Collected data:
....

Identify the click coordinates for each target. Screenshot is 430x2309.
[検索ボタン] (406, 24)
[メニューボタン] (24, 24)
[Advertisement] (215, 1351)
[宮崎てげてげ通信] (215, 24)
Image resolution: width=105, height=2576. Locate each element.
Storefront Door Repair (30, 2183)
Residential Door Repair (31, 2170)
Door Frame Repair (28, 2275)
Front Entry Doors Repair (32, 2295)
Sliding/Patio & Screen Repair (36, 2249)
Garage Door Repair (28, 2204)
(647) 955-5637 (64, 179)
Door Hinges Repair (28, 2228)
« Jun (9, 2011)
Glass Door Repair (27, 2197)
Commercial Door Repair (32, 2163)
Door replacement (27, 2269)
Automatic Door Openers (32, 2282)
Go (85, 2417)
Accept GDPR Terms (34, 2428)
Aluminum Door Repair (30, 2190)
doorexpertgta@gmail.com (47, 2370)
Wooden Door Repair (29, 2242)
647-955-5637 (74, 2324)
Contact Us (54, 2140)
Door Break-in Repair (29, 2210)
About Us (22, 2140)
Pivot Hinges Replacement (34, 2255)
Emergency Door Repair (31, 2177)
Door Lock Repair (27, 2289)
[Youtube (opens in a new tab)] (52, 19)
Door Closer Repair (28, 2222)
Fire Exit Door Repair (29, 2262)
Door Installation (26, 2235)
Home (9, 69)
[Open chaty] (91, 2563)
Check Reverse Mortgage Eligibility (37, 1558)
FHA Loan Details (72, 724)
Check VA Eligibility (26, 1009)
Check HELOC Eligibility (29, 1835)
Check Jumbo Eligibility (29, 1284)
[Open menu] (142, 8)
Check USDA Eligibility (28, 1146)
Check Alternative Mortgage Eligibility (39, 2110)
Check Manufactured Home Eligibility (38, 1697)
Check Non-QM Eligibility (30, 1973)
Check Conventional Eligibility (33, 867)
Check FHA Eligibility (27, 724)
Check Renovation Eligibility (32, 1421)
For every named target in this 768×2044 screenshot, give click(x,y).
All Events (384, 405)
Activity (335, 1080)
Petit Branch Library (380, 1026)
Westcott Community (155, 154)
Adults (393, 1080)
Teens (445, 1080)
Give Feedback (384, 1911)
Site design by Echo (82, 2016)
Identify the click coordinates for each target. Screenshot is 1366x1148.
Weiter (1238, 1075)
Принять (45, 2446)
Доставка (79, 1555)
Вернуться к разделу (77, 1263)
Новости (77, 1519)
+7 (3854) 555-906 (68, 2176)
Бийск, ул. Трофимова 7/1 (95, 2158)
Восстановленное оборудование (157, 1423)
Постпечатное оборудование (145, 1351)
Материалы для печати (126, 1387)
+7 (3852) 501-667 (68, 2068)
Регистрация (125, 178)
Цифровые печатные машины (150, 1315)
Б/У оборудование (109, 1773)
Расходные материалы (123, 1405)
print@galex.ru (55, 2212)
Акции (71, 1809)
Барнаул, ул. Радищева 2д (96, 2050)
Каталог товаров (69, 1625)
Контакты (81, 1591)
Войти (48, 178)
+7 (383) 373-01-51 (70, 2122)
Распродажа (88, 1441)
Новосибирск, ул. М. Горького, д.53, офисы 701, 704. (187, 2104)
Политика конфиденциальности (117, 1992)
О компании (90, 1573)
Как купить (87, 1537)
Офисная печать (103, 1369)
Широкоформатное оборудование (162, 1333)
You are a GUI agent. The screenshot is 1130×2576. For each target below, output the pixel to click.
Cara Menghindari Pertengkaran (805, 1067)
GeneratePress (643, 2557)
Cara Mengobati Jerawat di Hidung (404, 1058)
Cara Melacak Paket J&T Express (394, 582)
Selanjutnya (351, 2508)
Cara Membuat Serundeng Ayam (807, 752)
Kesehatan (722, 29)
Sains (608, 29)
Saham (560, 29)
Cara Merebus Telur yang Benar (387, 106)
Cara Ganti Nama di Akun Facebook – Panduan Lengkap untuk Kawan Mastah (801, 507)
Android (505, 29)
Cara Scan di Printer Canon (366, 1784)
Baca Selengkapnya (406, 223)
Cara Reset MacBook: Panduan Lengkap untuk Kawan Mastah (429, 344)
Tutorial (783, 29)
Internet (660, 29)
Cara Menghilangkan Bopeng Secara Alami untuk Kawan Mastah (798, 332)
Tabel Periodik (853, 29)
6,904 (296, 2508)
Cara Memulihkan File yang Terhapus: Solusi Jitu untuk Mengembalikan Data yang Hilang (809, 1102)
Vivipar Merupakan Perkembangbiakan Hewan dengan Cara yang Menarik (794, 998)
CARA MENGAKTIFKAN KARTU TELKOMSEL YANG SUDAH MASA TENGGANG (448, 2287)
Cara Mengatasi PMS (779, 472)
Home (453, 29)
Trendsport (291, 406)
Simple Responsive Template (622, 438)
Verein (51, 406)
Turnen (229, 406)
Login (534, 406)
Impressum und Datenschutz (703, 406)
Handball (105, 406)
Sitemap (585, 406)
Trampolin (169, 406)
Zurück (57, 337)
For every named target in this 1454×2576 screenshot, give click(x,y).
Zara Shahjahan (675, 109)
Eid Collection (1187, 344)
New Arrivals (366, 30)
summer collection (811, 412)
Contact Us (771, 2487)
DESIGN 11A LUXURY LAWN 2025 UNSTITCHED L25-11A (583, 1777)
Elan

....

**WHAT IS REQUIRED:** Every line in the records that holds the word "Kawan" should be copied into the answer.

**EXERCISE OUTPUT:**
Cara Ganti Nama di Akun Facebook – Panduan Lengkap untuk Kawan Mastah (801, 507)
Cara Reset MacBook: Panduan Lengkap untuk Kawan Mastah (429, 344)
Cara Menghilangkan Bopeng Secara Alami untuk Kawan Mastah (798, 332)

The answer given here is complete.